それを見て楽観的に興奮している輩もいたにはいたが、やはり場に流れるのは拭いようもない不穏感。カネが絡むっていうのは、概ね穏便には物事が済まないって事を、みなさんよく分かってらっしゃる。と、
<『一対局に勝てば最大1000万円』のお金を……勝者にはお支払いします>
主催者のタメにタメた声が響き渡る……破格も破格すぎて
<それでもって『敗者は最大1000万円の負債』を!! 抱えてもらうということに相成るわけですね……>
やはり。リターンの裏にはやはりリスクが潜んでいた。ここに来てようやく一律の困惑によるどよめきに場が支配されていく。
「……!!」
その後は当然、抗議の怒声がまるでお約束のように発せられていくものの、
<拒否すれば、その方の『意識』を奪わせていただきますので、あしからず>
有無を言わせぬ物言いは、もはや初期の頃の面影は微塵もなく、ただただこちらを実験動物でも見るような視線を、その瓶底のような眼鏡の下からねめつけるように放ってくるだけであって。

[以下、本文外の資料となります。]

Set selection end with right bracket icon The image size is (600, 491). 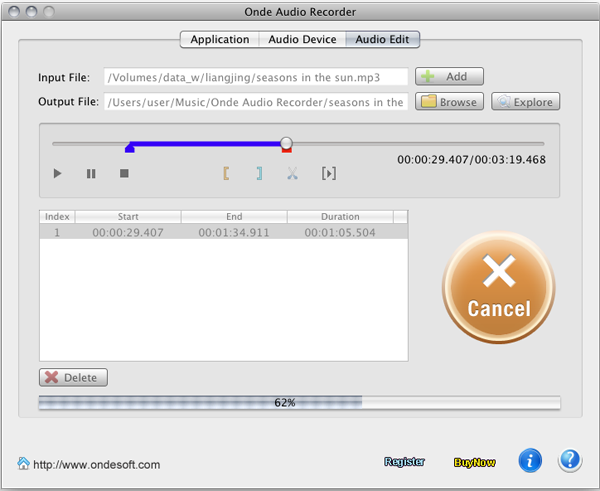pyautogui.click(x=259, y=174)
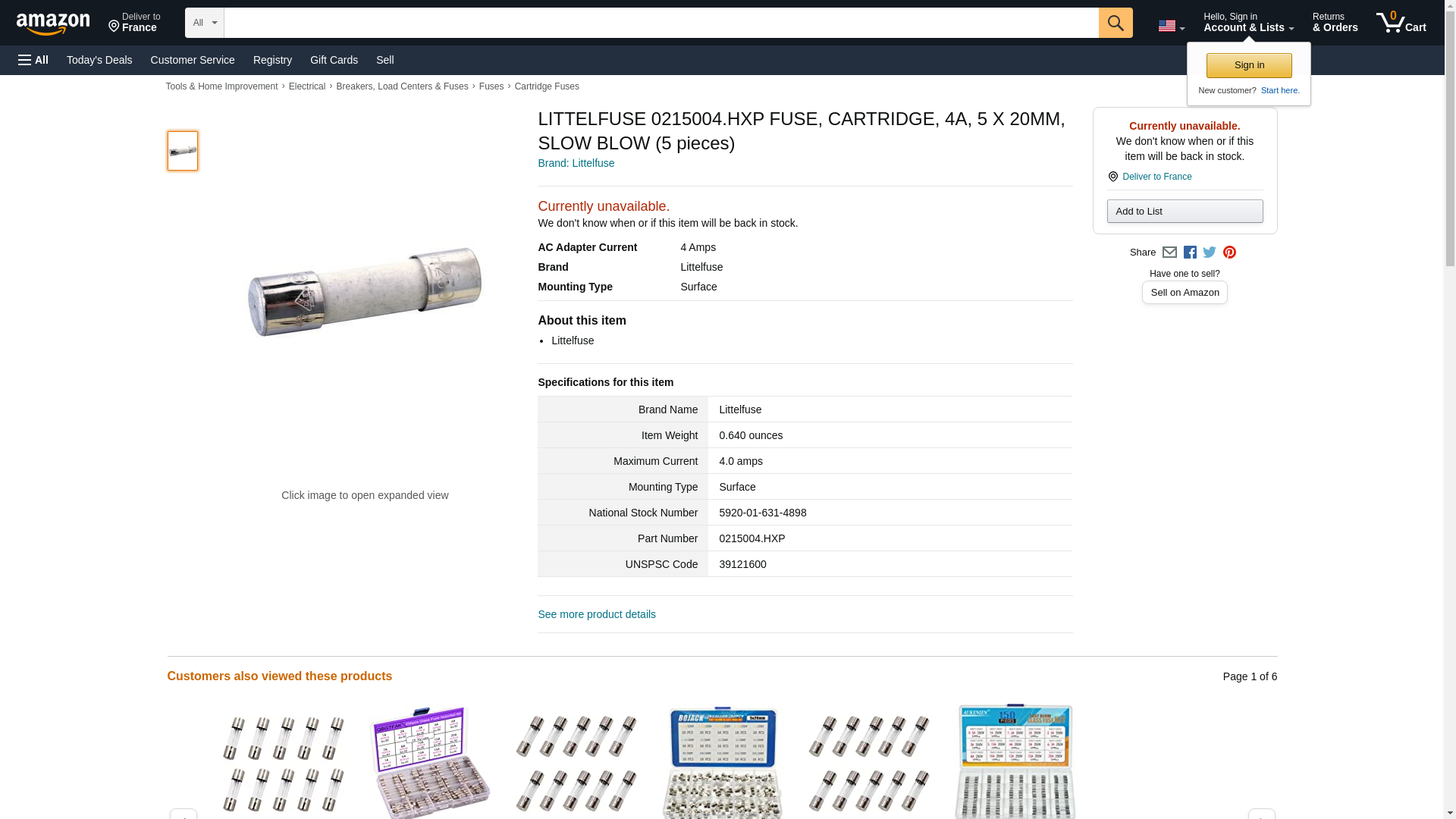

ふと、何となくの違和感を感じた僕は、無意識にその元である首の左側を右手の指先で触ったものの、何か固めの小さな立方体が、絆創膏みたいなもので引っ付けられていることしか分からなかった。しかし、分からなかったことが、恐怖を否応増していくかのようであり。
徐々に荒くなってきていた呼吸に気付き、意識的に深く長くを繰り返す。落ち着け。こういう時は何を置いても「平常心」だ。